Dplyr-style Chainable Graph Operations

Overview

Py3plex provides a dplyr-style, fluent method-chaining interface for working with nodes and edges in multilayer networks. This API is inspired by R’s dplyr package and provides verbs like filter, select, mutate, arrange, group_by, and summarise.

The API enables you to express complex data manipulations as readable chains of operations:

from py3plex.graph_ops import nodes, edges
import numpy as np

df = (
    nodes(multinet, layers=["ppi"])
    .filter(lambda n: n["degree"] > 10)
    .mutate(k=lambda n: n["degree"] / (n["weight"] + 1))
    .group_by("layer")
    .summarise(avg_degree=("degree", np.mean))
    .to_pandas()
)

The graph_ops module is particularly useful for:

  • Fluent data manipulation: Chain operations naturally without intermediate variables

  • Aggregation and summarization: Group data and compute statistics

  • Integration with pandas: Export results directly to DataFrames

  • Filtering and transformation: Apply complex logic to nodes and edges

Key Concepts

NodeFrame and EdgeFrame

The two main “frame” types wrap collections of nodes or edges:

  • NodeFrame: A chainable view over a collection of nodes

  • EdgeFrame: A chainable view over a collection of edges

Both wrap:

  • A reference to the underlying py3plex graph object (multinet)

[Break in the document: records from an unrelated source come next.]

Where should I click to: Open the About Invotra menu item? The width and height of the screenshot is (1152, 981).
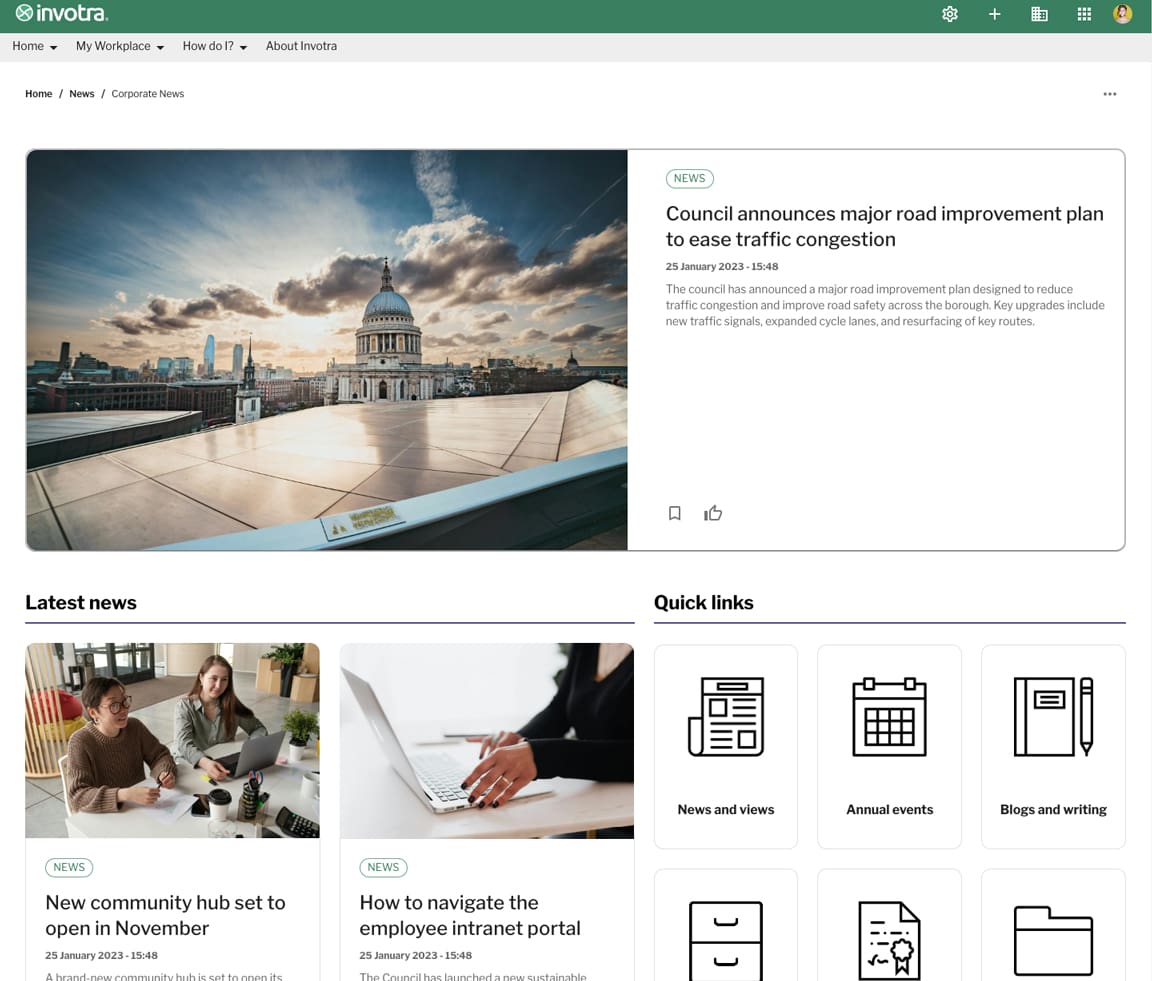(301, 46)
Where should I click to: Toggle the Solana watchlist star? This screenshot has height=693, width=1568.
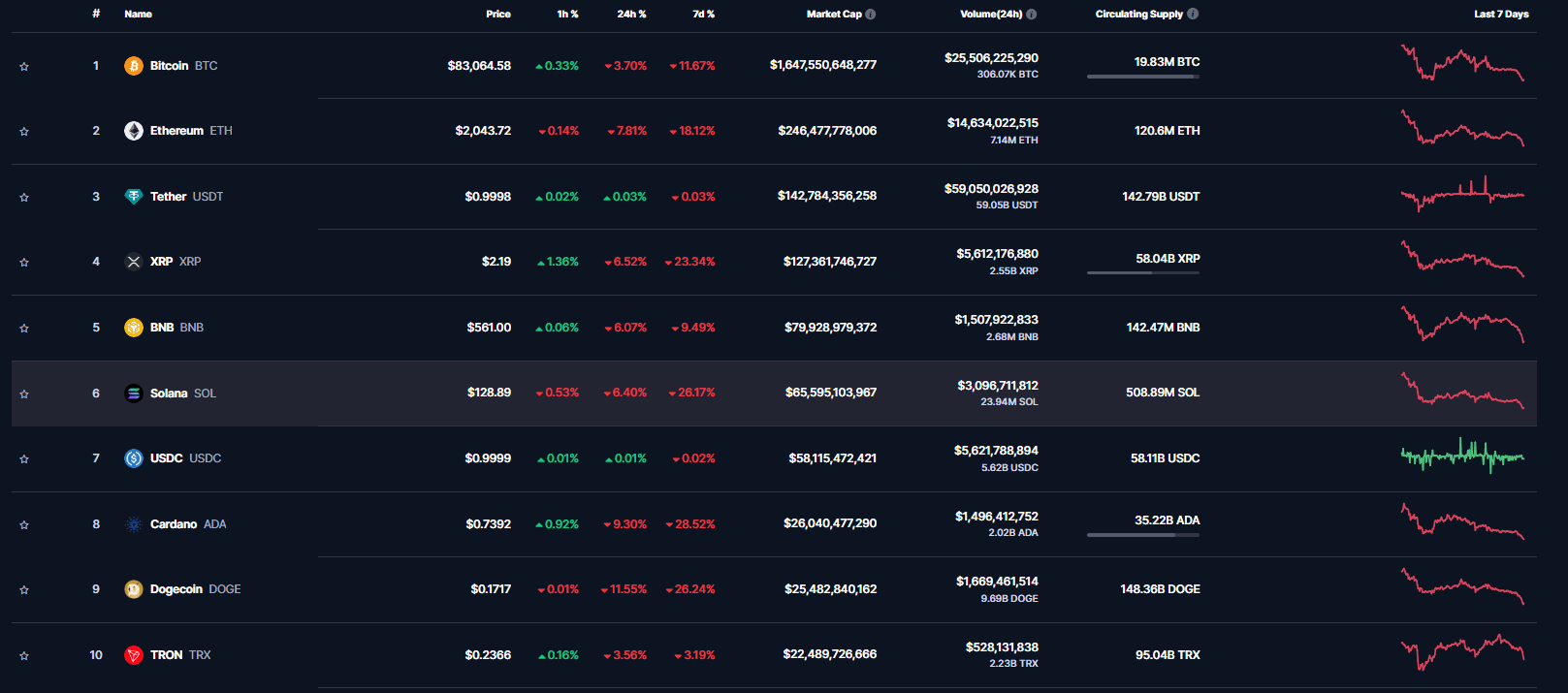point(24,394)
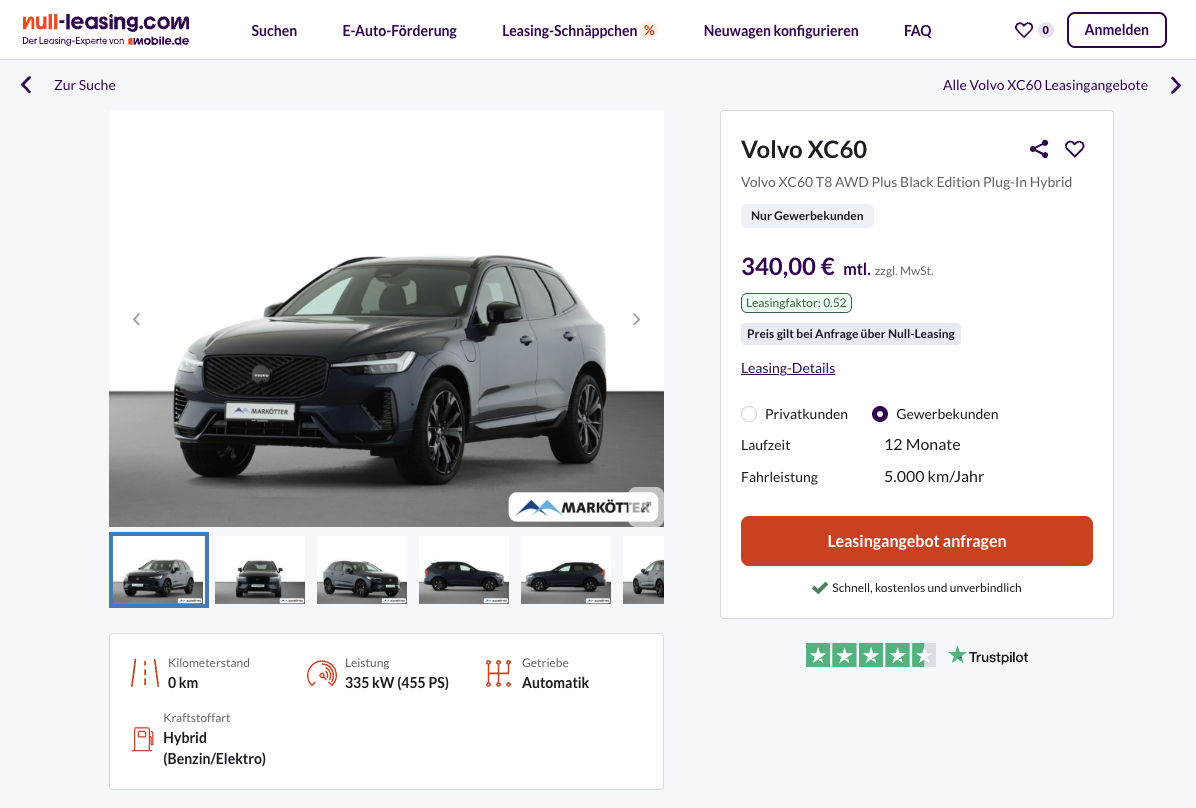The image size is (1196, 808).
Task: Click the expand image icon on main photo
Action: point(645,504)
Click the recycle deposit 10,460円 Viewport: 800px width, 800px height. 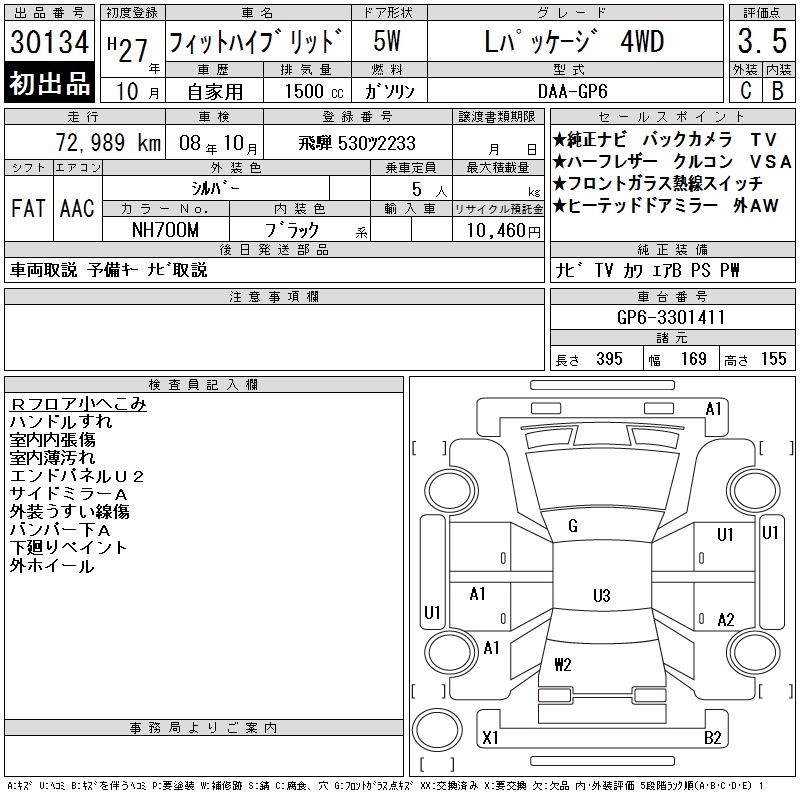(498, 230)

  • A current selection of nodes or edges (as a list of dicts)

All verbs return a new NodeFrame/EdgeFrame, enabling method chaining.

Top-level Helpers

Use the nodes() and edges() functions to create frames:

from py3plex.graph_ops import nodes, edges

# Get all nodes from the network
node_frame = nodes(multinet)

# Get nodes from specific layers
node_frame = nodes(multinet, layers=["layer1", "layer2"])

# Get all edges
edge_frame = edges(multinet)

# Get edges from specific layers
edge_frame = edges(multinet, layers=["ppi"])

Quick Start Example

Here’s a complete working example:

from py3plex.core import multinet
from py3plex.graph_ops import nodes, edges
import numpy as np

# Create a multilayer network
network = multinet.multi_layer_network(directed=False)

# Add nodes
network.add_nodes([
    {'source': 'A', 'type': 'layer1'},
    {'source': 'B', 'type': 'layer1'},
    {'source': 'C', 'type': 'layer1'},
    {'source': 'D', 'type': 'layer1'},
    {'source': 'A', 'type': 'layer2'},
    {'source': 'B', 'type': 'layer2'},
])

# Add edges
network.add_edges([
    {'source': 'A', 'target': 'B', 'source_type': 'layer1', 'target_type': 'layer1', 'weight': 1.0},
    {'source': 'B', 'target': 'C', 'source_type': 'layer1', 'target_type': 'layer1', 'weight': 2.0},
    {'source': 'C', 'target': 'D', 'source_type': 'layer1', 'target_type': 'layer1', 'weight': 3.0},
    {'source': 'A', 'target': 'B', 'source_type': 'layer2', 'target_type': 'layer2', 'weight': 0.5},
])

# Example 1: Filter + mutate + to_pandas
df = (
    nodes(network, layers=["layer1"])
    .filter(lambda n: n["degree"] > 1)
    .mutate(k=lambda n: n["degree"] / (n.get("weight", 1) + 1))
    .to_pandas()
)
print(df)

# Example 2: Grouping and summarising
df_summary = (
    nodes(network)
    .group_by("layer")
    .summarise(
        avg_degree=("degree", np.mean),
        n=("id", len),
    )
    .arrange("avg_degree", reverse=True)
    .to_pandas()
)
print(df_summary)

# Example 3: Edges
df_edges = (
    edges(network, layers=["layer1"])
    .filter(lambda e: e.get("weight", 0) > 1.5)
    .head(10)
    .to_pandas()
)
print(df_edges)

Verb Reference

Filter

Filter nodes/edges using a predicate function:

# Using a lambda predicate
result = nodes(network).filter(lambda n: n["degree"] > 5)

# Filter edges by weight
result = edges(network).filter(lambda e: e.get("weight", 0) > 0.8)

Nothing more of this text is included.